##### Given records #####

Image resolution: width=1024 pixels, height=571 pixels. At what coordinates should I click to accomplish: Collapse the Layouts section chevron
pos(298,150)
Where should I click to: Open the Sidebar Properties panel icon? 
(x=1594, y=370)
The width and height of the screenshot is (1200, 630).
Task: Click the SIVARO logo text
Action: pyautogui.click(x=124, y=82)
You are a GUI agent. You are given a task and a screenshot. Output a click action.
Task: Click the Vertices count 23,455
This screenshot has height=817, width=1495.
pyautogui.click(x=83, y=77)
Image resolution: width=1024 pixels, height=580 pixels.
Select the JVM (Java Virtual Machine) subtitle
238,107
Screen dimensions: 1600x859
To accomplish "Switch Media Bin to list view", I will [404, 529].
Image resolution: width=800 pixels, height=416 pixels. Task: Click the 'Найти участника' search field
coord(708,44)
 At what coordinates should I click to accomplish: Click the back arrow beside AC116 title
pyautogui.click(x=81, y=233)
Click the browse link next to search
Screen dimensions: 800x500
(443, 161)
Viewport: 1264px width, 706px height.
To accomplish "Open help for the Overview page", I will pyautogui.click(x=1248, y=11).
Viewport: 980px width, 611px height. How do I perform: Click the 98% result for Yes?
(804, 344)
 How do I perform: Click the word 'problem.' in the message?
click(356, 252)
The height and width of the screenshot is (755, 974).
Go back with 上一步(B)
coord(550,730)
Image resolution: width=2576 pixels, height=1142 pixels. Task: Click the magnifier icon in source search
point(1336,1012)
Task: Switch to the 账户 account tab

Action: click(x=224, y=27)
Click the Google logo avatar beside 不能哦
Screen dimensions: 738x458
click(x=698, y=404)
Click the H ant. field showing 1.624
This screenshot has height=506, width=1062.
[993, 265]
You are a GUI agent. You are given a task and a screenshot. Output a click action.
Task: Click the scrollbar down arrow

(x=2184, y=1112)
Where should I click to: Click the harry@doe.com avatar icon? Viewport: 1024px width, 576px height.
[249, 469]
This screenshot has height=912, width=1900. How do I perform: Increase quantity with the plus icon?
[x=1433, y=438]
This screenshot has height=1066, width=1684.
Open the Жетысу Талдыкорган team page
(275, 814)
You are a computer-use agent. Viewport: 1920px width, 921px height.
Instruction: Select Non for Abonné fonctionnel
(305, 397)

#####

__What you should do__:
Please rewrite the records, starting with the first line and going on through the line with "pyautogui.click(x=81, y=233)", with "chevron" replaced by "caret" and everything else left as it is.

__Solution__:
Image resolution: width=1024 pixels, height=571 pixels. At what coordinates should I click to accomplish: Collapse the Layouts section caret
pos(298,150)
Where should I click to: Open the Sidebar Properties panel icon? 
(x=1594, y=370)
The width and height of the screenshot is (1200, 630).
Task: Click the SIVARO logo text
Action: pyautogui.click(x=124, y=82)
You are a GUI agent. You are given a task and a screenshot. Output a click action.
Task: Click the Vertices count 23,455
This screenshot has height=817, width=1495.
pyautogui.click(x=83, y=77)
Image resolution: width=1024 pixels, height=580 pixels.
Select the JVM (Java Virtual Machine) subtitle
238,107
Screen dimensions: 1600x859
To accomplish "Switch Media Bin to list view", I will [404, 529].
Image resolution: width=800 pixels, height=416 pixels. Task: Click the 'Найти участника' search field
coord(708,44)
 At what coordinates should I click to accomplish: Click the back arrow beside AC116 title
pyautogui.click(x=81, y=233)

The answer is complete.